Oui mon lapin bouge bien les oreilles... 
tip top


----------



## dgeorg (17 Juillet 2005)

Ce qui serait bien, c'Est qu'on puisse parametrer plusieurs comptes pop... parce que j'ai deux adresses
que j'utilise courament et j'aimerais bien que le lapin me prévienne pour chacune d'elle.

sinon quelqu'un disait qu'on pouvait spécifier au nabaztag un autre serveur que l'officiel... qqn a plus
d'infos sur comment parler au petit animal ?

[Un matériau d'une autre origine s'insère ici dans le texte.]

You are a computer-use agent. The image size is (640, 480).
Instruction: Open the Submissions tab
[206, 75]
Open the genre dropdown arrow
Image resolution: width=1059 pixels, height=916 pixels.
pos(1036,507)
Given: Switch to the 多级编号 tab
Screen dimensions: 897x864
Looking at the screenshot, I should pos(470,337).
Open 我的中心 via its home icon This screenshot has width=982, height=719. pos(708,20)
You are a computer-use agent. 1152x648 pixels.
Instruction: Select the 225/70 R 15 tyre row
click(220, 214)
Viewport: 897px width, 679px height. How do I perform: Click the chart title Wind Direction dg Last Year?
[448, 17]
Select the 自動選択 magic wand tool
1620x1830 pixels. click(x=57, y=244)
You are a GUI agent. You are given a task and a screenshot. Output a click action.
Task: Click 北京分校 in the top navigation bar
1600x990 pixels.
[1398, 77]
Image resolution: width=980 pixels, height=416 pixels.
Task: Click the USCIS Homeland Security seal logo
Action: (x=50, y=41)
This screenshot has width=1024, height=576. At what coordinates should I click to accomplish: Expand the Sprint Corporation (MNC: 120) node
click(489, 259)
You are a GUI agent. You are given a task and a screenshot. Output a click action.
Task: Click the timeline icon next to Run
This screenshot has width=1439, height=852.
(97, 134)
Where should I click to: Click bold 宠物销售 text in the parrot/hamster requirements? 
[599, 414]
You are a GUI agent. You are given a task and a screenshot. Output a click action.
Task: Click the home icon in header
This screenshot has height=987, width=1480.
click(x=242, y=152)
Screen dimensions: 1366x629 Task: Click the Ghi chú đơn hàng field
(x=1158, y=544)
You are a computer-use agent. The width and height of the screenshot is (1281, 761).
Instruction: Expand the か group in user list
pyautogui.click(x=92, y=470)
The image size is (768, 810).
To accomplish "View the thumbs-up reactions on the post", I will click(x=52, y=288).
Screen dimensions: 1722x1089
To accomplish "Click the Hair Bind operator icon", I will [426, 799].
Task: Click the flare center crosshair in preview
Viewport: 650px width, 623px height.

sinon, landry, le galaxy, c'est pas sur st-denis, vers le métro laurier ?


----------



## axel (17 Juillet 2005)

tu peux en configurer plusieurs ( moi j'en ai 3) par contre tu n'auras aucune différence si ca vient de ton mail xxx@mac.com ou xxx@free.fr... un mail un point lumineux, 2 mails 2 points lumineux, 3 et plus c 3 points lumineux sur le lapin pour te prevenir que tu as des mails


----------



## landry (18 Juillet 2005)

dgeorg a dit:
			
		

> sinon quelqu'un disait qu'on pouvait spécifier au nabaztag un autre serveur que l'officiel... qqn a plus
> d'infos sur comment parler au petit animal ?
> 
> sinon, landry, le galaxy, c'est pas sur st-denis, vers le métro laurier ?


 
Bjour,

En fait tu paramètre ton lapin en créant un réseau d'ordinateur à Lapin qui intègre un mini service web permettant de le paramétrer avec entre autre le nom et le port du serveur web qu'il doit attaquer pour vivre... C'est donc parametrable encore faut-il trouver un serveur qui sache communiquer avec le lapin... C'est donc ouvert.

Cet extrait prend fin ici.